> _Data for the task_
════════
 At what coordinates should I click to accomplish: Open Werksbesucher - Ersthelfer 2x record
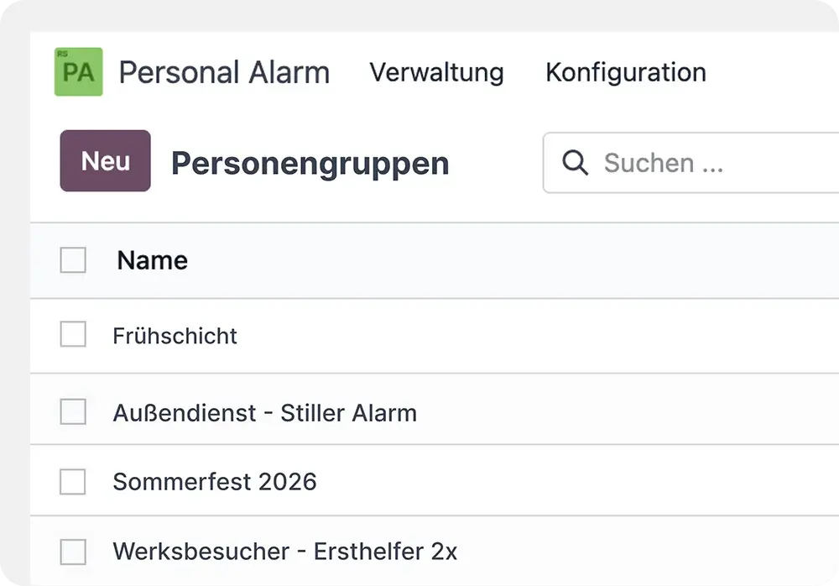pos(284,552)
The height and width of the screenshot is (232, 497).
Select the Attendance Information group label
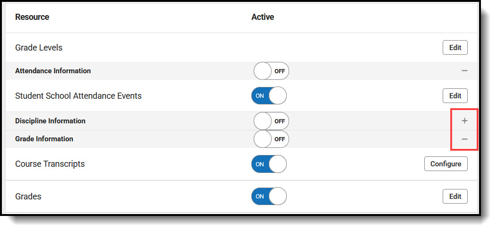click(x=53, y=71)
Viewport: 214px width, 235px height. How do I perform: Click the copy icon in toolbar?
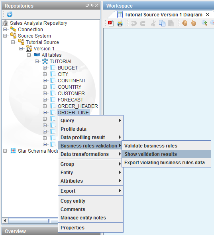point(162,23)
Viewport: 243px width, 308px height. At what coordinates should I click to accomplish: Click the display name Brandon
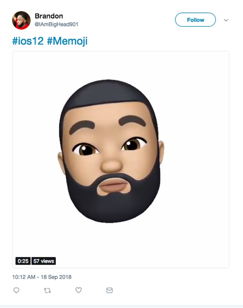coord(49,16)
════════
> _Task objective_
The whole listing is to be written out exactly; the pictures stay out of the copy.

> _Problem solution_
 At what coordinates should I click to accomplish: Open Werksbesucher - Ersthelfer 2x record
pos(284,552)
The height and width of the screenshot is (232, 497).
Select the Attendance Information group label
click(x=53, y=71)
Viewport: 214px width, 235px height. How do I perform: Click the copy icon in toolbar?
point(162,23)
Viewport: 243px width, 308px height. At what coordinates should I click to accomplish: Click the display name Brandon
coord(49,16)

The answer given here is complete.